ACTION ITEM:
Return each line below holding the string "with".

--- DATASET EXCERPTS Enclosed Below ---

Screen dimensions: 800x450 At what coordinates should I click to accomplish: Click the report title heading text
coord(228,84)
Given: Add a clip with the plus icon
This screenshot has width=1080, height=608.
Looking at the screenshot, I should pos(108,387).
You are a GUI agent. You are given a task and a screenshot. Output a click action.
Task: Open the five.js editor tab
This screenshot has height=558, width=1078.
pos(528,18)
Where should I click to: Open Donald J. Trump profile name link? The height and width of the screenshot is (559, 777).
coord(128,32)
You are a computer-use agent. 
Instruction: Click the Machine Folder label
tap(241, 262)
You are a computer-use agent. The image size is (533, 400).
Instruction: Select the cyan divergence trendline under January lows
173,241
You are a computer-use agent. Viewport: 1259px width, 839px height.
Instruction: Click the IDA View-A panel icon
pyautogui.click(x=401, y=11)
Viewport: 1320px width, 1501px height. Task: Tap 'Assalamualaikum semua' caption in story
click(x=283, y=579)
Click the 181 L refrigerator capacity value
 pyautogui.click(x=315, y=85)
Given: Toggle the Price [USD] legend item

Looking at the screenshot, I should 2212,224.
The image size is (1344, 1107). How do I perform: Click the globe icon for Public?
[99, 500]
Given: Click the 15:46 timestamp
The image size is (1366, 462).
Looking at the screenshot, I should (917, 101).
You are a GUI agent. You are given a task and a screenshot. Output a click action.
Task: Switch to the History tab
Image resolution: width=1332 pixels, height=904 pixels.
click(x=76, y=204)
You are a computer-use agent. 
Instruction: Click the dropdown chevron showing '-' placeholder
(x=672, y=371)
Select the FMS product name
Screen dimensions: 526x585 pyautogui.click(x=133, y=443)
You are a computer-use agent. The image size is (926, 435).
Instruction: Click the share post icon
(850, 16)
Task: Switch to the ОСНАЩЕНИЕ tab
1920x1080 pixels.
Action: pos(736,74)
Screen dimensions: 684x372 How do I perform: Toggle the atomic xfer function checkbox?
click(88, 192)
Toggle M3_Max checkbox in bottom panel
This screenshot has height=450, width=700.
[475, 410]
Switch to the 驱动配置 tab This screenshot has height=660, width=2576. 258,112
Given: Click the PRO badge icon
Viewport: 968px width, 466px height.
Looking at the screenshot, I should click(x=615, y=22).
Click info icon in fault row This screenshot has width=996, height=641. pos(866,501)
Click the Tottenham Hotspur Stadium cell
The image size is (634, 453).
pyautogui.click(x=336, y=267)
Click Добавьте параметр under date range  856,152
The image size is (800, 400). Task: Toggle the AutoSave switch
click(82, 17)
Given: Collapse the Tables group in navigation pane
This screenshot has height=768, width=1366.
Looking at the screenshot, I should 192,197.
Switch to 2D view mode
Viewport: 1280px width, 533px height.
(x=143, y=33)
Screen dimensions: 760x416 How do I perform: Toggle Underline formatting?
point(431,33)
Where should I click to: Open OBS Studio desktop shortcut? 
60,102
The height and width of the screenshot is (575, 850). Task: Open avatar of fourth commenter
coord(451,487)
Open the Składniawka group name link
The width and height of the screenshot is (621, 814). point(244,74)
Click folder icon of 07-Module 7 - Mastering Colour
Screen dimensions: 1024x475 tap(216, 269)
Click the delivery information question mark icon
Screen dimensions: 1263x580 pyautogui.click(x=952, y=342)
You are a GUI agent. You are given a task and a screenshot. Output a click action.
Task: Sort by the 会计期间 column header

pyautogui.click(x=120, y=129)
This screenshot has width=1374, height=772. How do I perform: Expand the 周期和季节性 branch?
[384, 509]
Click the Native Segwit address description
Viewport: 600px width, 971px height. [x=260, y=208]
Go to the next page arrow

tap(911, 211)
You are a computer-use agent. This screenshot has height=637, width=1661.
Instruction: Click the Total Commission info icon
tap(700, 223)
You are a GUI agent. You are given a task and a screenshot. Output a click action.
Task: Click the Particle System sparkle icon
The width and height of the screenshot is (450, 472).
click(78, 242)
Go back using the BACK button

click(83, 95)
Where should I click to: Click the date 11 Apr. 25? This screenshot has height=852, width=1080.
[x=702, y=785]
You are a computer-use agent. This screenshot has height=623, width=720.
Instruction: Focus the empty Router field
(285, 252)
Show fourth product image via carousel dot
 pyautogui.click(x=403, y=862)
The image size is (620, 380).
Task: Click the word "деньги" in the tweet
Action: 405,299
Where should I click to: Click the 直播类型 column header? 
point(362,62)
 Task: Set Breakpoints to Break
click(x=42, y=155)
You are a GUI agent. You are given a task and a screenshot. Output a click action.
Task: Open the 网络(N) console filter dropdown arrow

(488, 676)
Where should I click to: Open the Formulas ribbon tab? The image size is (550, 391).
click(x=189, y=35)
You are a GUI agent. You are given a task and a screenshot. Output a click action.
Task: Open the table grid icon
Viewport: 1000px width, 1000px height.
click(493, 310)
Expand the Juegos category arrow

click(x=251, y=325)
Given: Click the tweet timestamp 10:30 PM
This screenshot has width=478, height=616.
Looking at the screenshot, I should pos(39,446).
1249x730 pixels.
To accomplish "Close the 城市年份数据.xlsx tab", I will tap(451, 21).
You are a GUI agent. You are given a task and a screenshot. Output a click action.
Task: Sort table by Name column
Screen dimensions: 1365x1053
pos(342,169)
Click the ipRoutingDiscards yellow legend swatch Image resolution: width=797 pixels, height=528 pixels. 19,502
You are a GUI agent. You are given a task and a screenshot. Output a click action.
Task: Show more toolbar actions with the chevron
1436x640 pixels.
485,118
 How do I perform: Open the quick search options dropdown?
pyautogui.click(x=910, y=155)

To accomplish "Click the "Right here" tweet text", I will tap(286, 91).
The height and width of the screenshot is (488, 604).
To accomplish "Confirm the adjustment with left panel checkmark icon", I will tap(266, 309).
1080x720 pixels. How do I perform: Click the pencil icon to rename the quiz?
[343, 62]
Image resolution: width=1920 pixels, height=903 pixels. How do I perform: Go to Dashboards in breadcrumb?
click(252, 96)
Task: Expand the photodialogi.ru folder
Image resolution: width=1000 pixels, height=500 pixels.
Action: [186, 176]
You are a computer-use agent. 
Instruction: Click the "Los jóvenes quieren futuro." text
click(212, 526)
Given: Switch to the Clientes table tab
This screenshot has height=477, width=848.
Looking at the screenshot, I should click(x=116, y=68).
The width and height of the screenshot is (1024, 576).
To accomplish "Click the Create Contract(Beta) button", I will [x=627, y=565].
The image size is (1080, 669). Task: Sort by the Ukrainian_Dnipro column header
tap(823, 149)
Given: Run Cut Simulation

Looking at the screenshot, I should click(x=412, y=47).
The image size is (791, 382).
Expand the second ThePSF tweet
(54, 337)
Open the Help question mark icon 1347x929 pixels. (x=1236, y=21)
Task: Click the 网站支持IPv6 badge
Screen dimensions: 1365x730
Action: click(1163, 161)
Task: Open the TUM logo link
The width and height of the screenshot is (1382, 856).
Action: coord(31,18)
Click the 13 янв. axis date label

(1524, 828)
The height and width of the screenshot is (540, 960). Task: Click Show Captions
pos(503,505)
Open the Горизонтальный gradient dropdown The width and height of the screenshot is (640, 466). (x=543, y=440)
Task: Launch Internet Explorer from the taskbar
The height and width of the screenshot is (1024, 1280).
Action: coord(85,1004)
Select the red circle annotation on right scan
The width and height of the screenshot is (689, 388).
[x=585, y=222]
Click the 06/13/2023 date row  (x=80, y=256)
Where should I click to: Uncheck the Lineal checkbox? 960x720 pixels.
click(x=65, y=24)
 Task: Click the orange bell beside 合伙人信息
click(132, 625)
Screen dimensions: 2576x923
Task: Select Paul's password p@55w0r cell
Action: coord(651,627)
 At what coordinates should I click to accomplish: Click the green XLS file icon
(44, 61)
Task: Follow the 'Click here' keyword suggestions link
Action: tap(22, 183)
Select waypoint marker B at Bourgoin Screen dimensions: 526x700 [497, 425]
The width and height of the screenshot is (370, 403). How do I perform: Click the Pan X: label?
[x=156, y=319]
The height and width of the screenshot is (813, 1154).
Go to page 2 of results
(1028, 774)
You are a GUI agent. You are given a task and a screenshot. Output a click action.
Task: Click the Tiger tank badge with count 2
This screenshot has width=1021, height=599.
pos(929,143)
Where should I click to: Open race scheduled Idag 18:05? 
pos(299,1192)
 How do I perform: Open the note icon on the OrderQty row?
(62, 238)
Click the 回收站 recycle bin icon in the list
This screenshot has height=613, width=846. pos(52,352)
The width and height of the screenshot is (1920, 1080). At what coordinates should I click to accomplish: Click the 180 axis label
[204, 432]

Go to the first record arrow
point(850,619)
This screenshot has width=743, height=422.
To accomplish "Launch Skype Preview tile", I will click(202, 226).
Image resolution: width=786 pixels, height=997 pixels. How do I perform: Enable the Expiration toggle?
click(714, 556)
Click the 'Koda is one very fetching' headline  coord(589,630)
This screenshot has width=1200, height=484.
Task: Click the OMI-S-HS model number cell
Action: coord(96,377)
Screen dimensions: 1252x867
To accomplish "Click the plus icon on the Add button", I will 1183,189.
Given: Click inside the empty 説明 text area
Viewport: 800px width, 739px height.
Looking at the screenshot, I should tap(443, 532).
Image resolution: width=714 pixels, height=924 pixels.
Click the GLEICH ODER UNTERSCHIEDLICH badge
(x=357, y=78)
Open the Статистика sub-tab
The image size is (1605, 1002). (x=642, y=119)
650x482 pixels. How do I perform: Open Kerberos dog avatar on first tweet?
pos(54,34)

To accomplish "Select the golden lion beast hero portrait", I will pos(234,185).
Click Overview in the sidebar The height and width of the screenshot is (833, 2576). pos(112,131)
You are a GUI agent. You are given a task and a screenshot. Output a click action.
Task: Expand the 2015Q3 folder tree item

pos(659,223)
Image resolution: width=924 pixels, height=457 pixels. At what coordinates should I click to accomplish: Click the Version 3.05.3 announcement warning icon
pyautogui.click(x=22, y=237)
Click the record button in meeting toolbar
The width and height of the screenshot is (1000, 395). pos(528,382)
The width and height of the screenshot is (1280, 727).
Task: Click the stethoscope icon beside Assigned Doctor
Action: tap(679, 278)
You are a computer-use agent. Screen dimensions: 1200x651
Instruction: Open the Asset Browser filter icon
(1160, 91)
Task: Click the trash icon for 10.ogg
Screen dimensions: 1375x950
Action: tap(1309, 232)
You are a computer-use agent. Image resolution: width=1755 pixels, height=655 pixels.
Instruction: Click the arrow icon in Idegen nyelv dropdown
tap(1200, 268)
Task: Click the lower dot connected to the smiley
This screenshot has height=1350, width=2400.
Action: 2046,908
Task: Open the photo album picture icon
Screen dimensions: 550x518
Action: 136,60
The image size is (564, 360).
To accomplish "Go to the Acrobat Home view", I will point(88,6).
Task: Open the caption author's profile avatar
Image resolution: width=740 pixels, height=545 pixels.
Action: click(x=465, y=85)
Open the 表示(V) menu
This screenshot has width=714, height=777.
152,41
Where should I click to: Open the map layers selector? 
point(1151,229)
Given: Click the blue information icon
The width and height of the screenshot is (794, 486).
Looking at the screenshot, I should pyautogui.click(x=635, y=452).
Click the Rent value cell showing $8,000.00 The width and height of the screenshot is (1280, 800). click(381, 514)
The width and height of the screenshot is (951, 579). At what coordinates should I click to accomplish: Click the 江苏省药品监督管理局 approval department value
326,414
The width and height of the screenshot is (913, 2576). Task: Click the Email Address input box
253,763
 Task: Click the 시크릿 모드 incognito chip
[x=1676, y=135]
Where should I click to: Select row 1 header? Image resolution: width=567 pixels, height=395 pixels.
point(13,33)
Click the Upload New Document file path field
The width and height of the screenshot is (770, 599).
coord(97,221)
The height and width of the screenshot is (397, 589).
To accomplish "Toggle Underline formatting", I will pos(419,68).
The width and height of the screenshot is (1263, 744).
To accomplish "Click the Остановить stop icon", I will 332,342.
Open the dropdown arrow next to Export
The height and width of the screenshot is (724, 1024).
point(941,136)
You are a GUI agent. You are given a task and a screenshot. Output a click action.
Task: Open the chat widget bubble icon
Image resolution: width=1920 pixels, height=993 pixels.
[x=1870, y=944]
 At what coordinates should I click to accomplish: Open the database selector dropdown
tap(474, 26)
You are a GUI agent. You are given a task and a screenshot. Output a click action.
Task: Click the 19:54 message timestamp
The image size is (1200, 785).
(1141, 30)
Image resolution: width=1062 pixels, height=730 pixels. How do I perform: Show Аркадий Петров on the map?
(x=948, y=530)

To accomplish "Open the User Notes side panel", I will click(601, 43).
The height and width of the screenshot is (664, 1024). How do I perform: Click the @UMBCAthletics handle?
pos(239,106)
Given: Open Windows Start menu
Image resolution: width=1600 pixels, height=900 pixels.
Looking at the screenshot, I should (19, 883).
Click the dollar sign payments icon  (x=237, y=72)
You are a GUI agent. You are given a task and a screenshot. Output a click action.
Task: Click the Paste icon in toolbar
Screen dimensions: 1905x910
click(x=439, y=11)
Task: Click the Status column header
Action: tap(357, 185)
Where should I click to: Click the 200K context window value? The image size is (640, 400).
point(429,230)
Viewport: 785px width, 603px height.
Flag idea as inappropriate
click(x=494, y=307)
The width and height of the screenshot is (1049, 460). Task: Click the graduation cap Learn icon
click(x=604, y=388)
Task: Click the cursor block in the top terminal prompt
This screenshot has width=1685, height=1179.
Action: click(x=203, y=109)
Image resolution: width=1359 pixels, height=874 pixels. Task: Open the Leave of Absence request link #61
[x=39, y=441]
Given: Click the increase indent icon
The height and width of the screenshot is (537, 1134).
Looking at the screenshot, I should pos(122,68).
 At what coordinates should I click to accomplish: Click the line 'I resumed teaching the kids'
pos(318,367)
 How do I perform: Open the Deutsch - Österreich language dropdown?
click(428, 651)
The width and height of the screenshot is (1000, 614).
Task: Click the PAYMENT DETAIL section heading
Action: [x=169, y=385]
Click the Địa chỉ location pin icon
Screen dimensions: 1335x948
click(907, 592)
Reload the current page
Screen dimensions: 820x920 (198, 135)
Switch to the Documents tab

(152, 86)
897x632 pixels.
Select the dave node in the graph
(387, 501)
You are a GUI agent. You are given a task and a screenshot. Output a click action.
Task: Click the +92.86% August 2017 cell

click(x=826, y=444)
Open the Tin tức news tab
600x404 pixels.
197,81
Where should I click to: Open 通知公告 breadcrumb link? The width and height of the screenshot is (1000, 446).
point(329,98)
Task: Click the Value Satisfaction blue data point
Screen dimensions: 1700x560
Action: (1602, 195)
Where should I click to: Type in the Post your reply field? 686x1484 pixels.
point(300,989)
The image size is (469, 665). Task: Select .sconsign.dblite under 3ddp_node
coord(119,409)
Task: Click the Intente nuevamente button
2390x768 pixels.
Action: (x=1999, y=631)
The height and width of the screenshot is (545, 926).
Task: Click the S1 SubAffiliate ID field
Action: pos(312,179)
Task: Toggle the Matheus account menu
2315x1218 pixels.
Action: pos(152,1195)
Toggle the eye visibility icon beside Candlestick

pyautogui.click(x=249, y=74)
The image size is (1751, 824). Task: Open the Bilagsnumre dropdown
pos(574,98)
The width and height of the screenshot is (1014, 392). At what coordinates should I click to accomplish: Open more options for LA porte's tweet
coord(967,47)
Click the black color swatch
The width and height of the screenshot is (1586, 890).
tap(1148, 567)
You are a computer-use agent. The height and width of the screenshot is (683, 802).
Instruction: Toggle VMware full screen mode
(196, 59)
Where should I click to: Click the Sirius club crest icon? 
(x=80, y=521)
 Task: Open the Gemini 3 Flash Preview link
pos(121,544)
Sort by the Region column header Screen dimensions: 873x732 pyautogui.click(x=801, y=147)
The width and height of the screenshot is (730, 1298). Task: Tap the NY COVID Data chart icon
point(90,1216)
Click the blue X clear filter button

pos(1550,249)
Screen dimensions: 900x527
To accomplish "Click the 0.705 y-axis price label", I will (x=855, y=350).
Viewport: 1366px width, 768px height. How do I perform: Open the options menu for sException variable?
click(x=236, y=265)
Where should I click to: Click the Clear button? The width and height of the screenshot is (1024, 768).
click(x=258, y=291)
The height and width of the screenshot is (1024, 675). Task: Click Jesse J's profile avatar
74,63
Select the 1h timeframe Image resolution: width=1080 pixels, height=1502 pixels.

--- End of Enclosed DATASET EXCERPTS ---

TASK OUTPUT:
Given: Add a clip with the plus icon
Task: Show more toolbar actions with the chevron
To accomplish "Confirm the adjustment with left panel checkmark icon", I will tap(266, 309).
Task: Click the Tiger tank badge with count 2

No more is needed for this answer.